▶ **Work instruction**: Take the lines from the line containing "This screenshot has width=1264, height=952." through the end of the entries and output them exactly, with no pictures and nothing more.
────────────────
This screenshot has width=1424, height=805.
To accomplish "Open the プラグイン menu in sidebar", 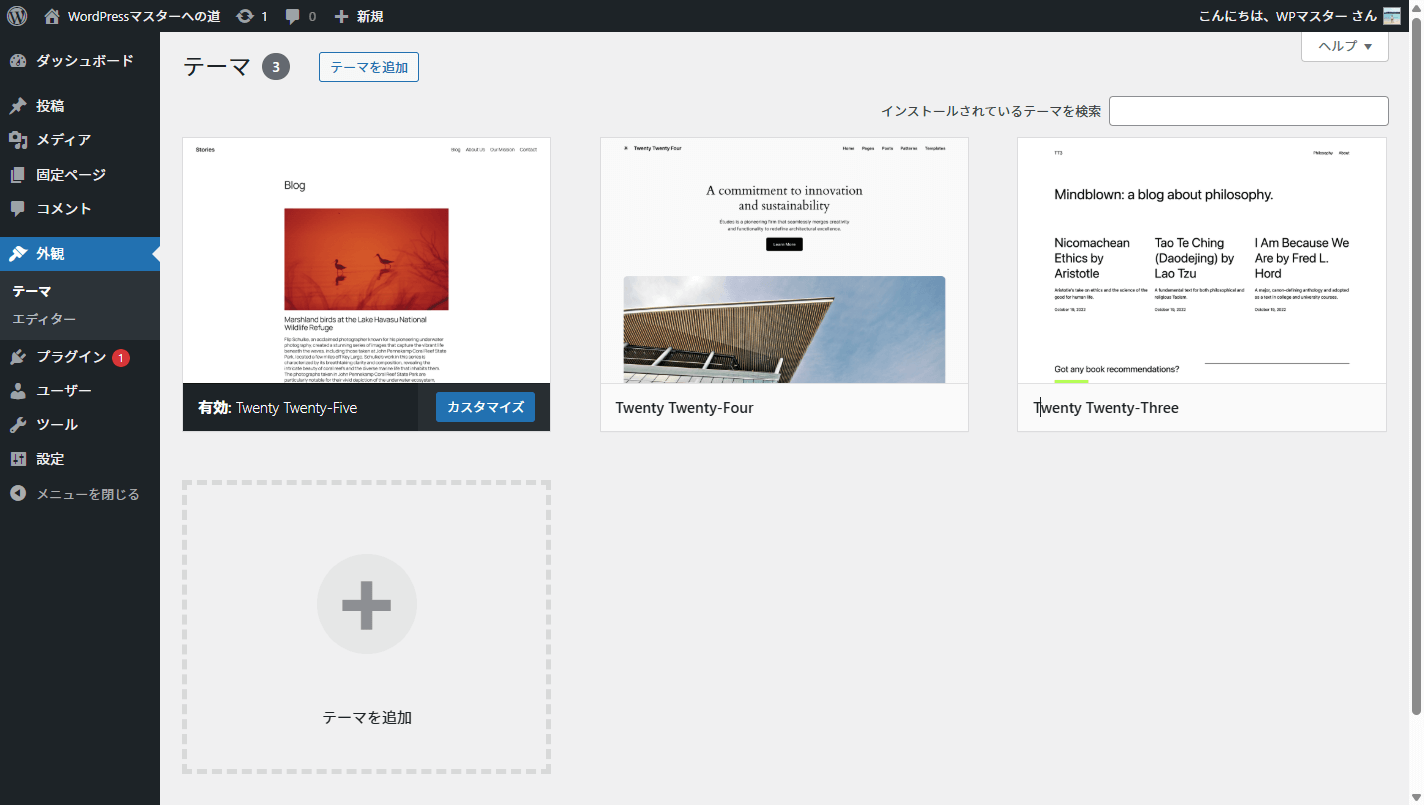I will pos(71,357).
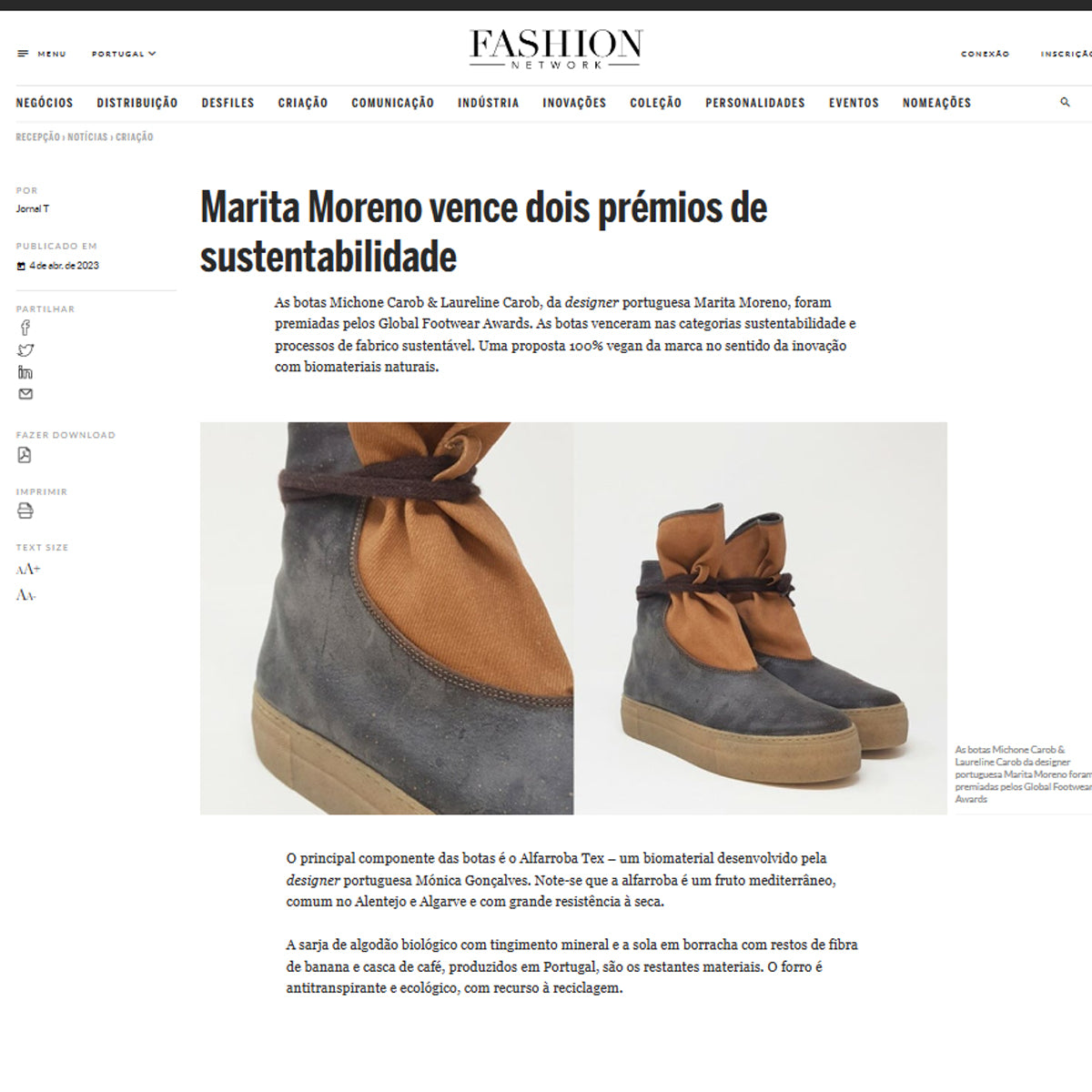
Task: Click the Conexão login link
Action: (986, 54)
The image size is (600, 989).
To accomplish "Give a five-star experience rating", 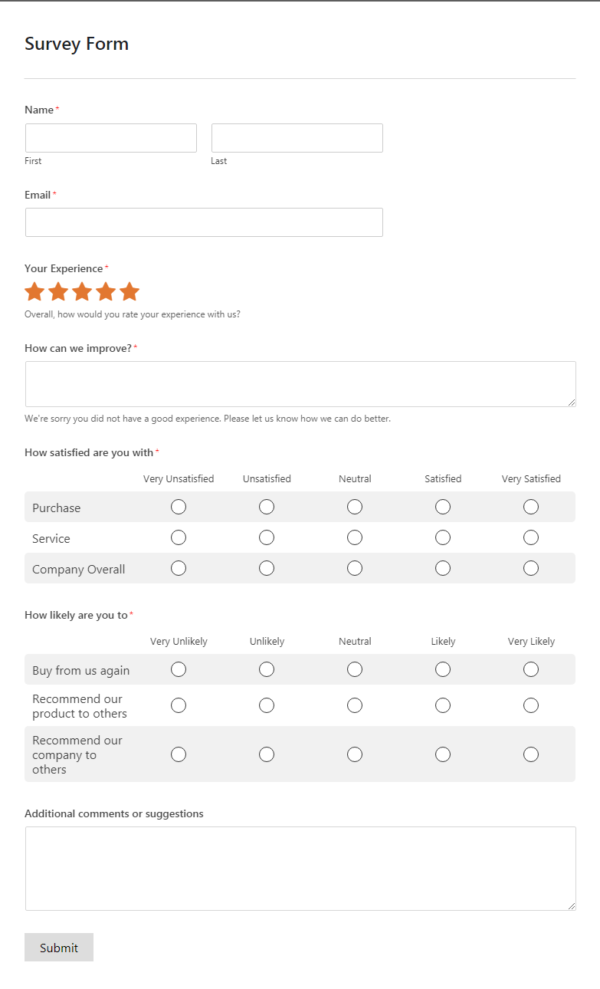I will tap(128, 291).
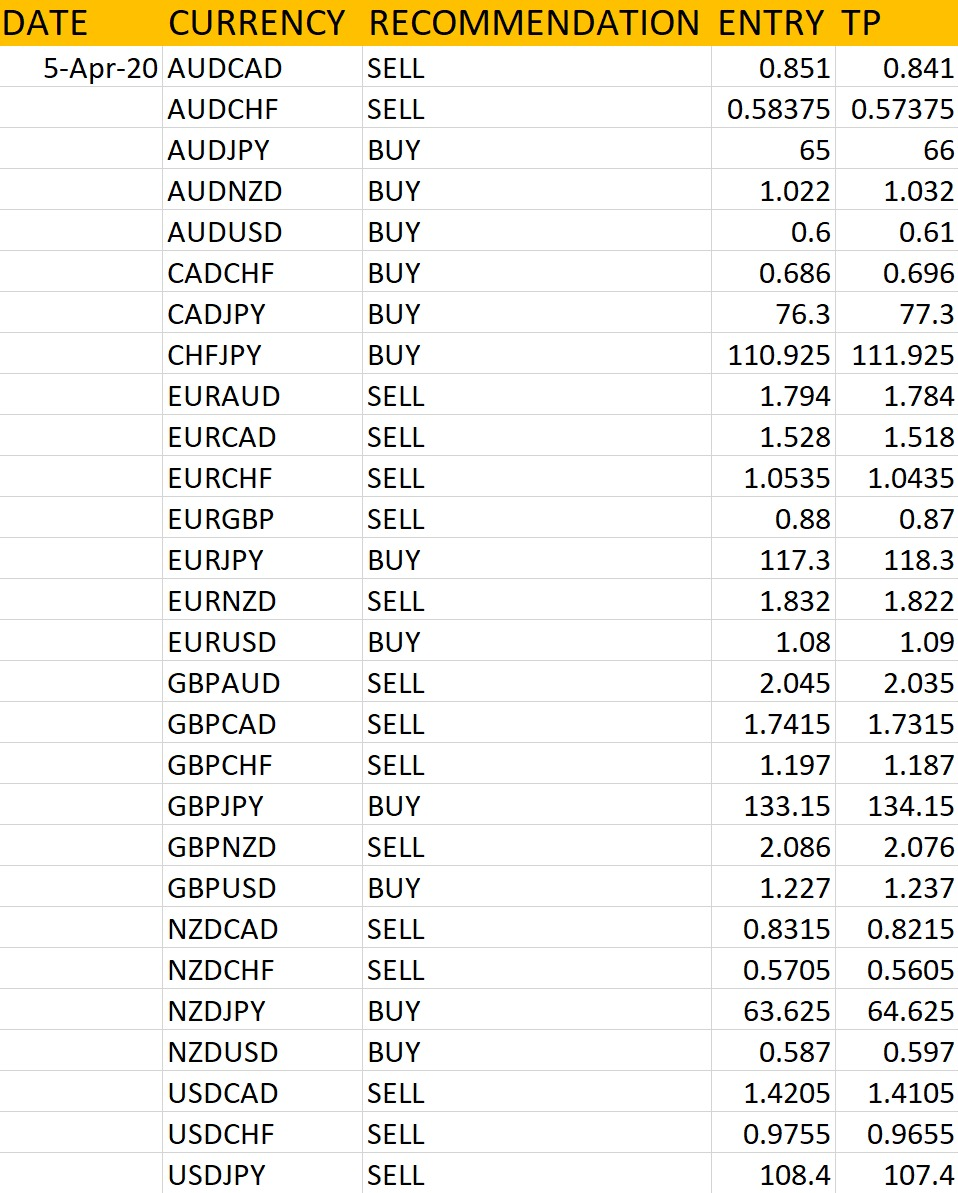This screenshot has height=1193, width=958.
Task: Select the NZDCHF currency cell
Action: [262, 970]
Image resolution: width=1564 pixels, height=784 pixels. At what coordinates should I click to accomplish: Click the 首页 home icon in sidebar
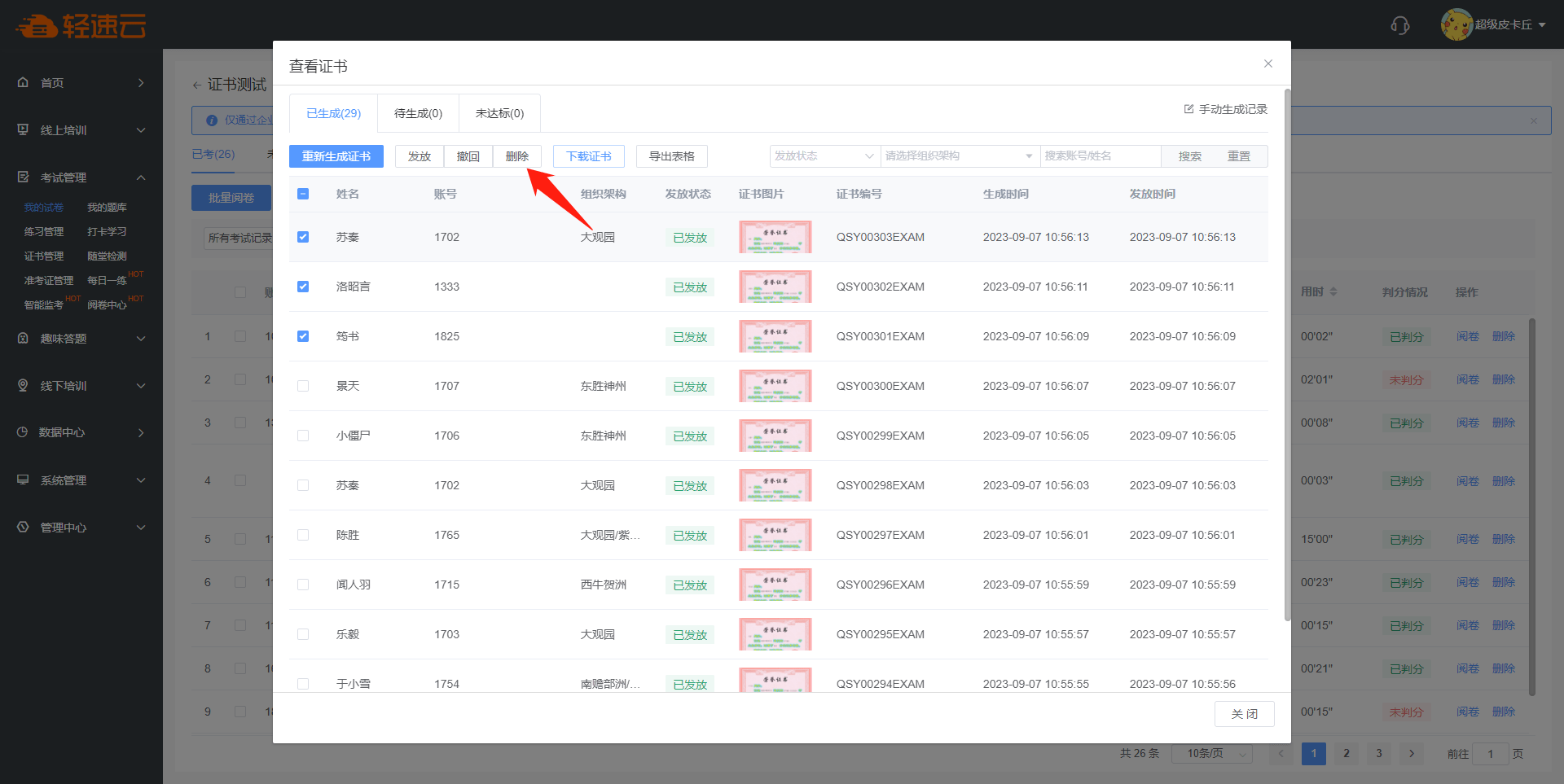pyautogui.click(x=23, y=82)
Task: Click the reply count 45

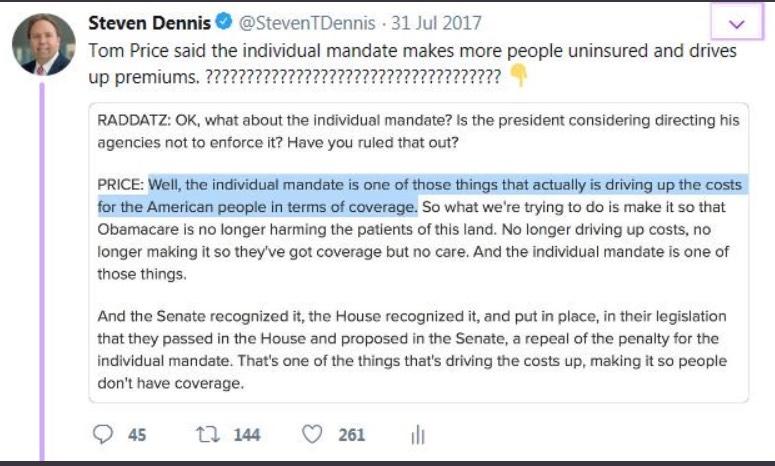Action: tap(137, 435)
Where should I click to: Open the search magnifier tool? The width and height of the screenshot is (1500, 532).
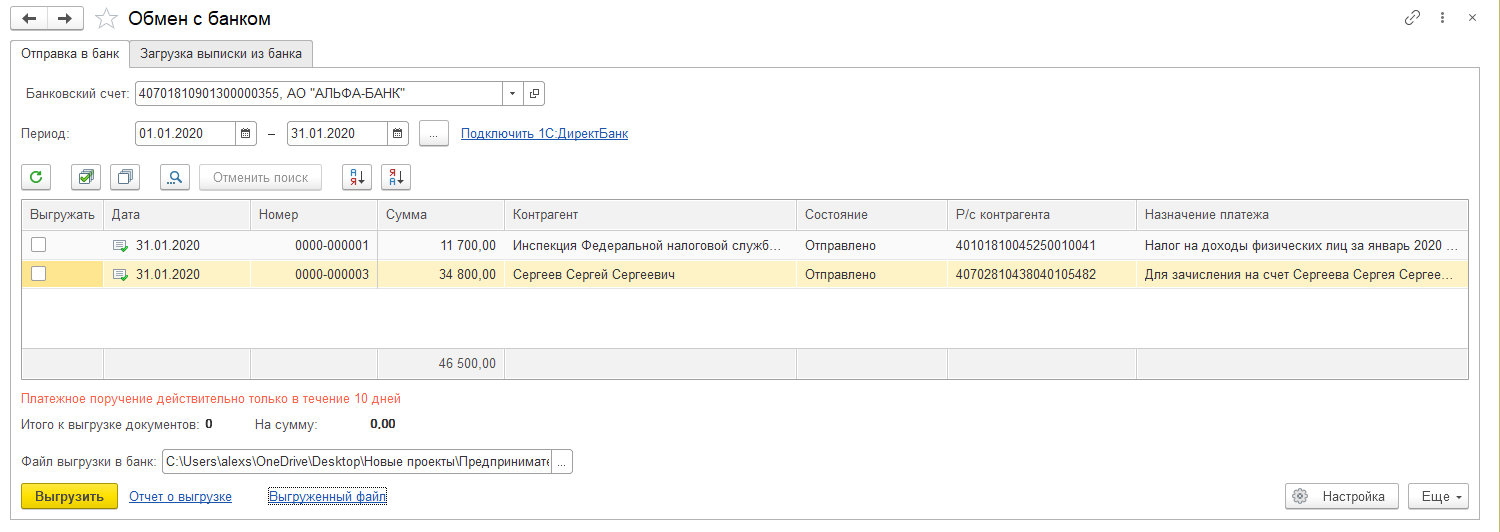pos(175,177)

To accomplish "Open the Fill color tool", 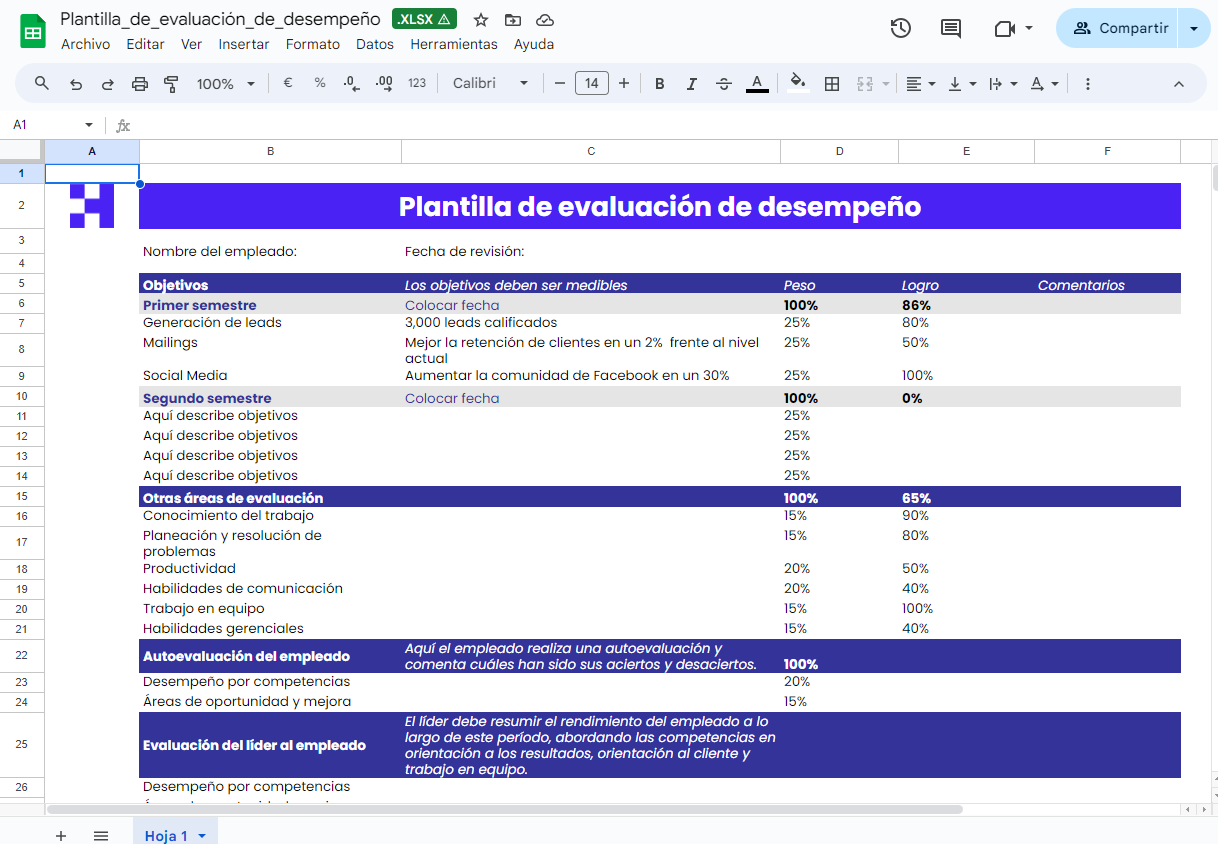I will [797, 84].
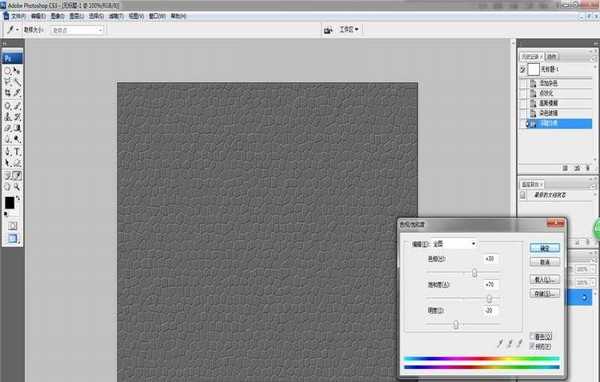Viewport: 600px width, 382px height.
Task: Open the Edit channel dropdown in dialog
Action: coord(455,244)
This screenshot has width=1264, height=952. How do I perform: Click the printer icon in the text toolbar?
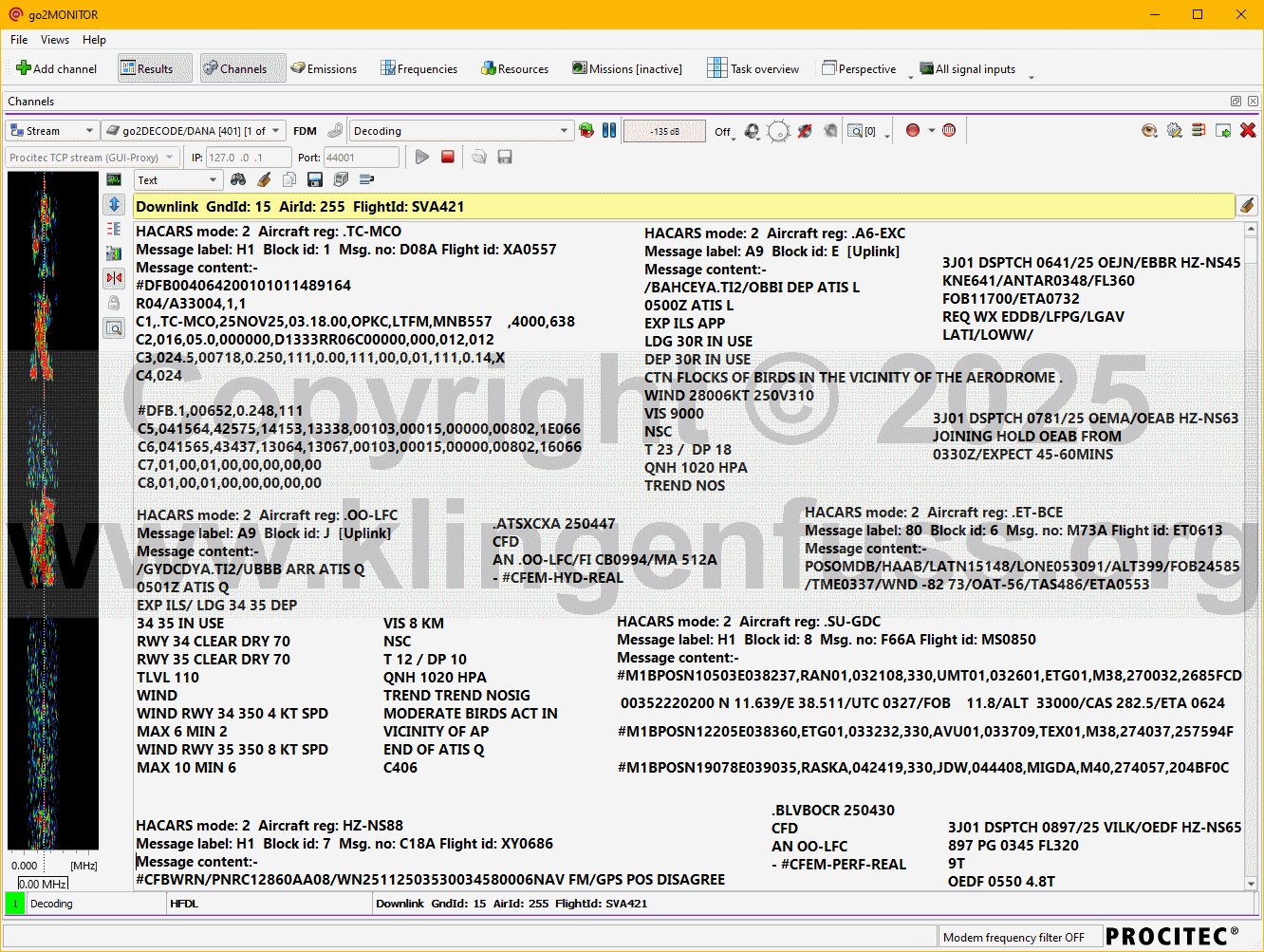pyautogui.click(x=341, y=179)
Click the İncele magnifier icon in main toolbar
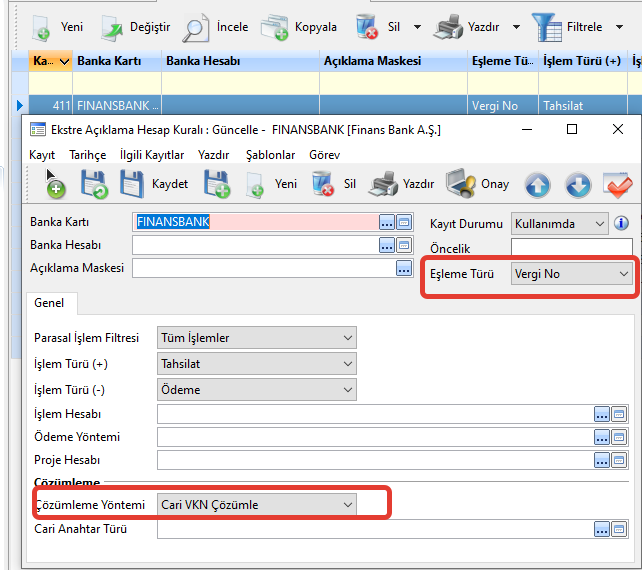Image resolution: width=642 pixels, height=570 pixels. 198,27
────────────────
▶ **Task solution**:
This screenshot has width=1264, height=952. How do I perform: Click the printer icon in the text toolbar?
pyautogui.click(x=341, y=179)
Click the İncele magnifier icon in main toolbar
Image resolution: width=642 pixels, height=570 pixels. 198,27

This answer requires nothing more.